Suara.com - Selama pandemi Covid-19 ini, isu tuberkulosis (TBC) kurang menjadi perhatian. Padahal kasus penyakit ini juga mengalami dampak besar dan berbahaya.
Berdasarkan data Organisasi Kesehatan Dunia (WHO) pada 2019, Indonesia termasuk ke dalam negara ketiga di dunia dengan kasus TBC yang tinggi, setelah India dan China.
WHO mencatat, kasus TBC di Indonesia mencapai 845 ribu, dan 24 ribu dari jumlah tersebut adalah kasus resisten obat.

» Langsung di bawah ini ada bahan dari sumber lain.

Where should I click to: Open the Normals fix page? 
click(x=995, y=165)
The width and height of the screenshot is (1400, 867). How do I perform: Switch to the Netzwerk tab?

Selain itu, terdapat pula penurunan laporan secara drastis dibanding tahun lalu pada periode yang sama, yaitu Maret hingga Juni. Artinya, banyak penderita TBC yang tidak diterdeteksi atau tidak diobati.
Baca Juga: Bisa Deteksi TBC, Ilmuwan Belgia Juga Latih Tikus Mengendus Virus Corona
Senior Program Manager Stop TB Partnership Indonesia (STPI), Lukman Hakim, menyebut Organisasi Masyarakat Sipil TB (tuberkulosis) memiliki peran strategis dalam pencegahan dan pengendalian penyakit TBC di Indonesia.
"Dengan adanya organisasi masyarakat ini, mereka sangat memahami kebutuhan orang dengan TB, karena orang yang terlibat dalam ormas ini sebagian penyintas TB," ujar Lukman, dalam diskusi daring "Tuberkulosis di Tengah Pemberitaan Covid-19", Jumat (23/10/2020).
"Oleh karena itu, mereka bisa masuk dengan lebih enak pada mereka yang mendapat stigmatisasi dan marginalisasi," sambungnya.
Menurutnya, ini adalah peran yang kemungkinan tidak dapat dilakukan oleh pemerintah, sehingga ormas sipil ini memiliki peran penting.
Selain itu, ia menambahkan, organisasi sipil dapat masuk ke dalam lingkungan penderita TBC karena semangat kerelawanan mereka yang tinggi.
Baca Juga: Pemerintah Pertimbangkan Para Penderita TBC Diberi Bantuan Sosial
"Kerelawanan yang tinggi itulah yang menjadi modal besar bagi organisasi masyarakat sipil untuk berkontribusi." lanjutnya.
Lukman menggarisbawahi bahwa tiga peran kunci dari Organisasi Masyarakat Sipil TB adalah advokasi kebijakan TBC, pendampingan dan layanan pasien, serta pengembangan pengetahuan masyarakat terkait penyakit paru-paru ini.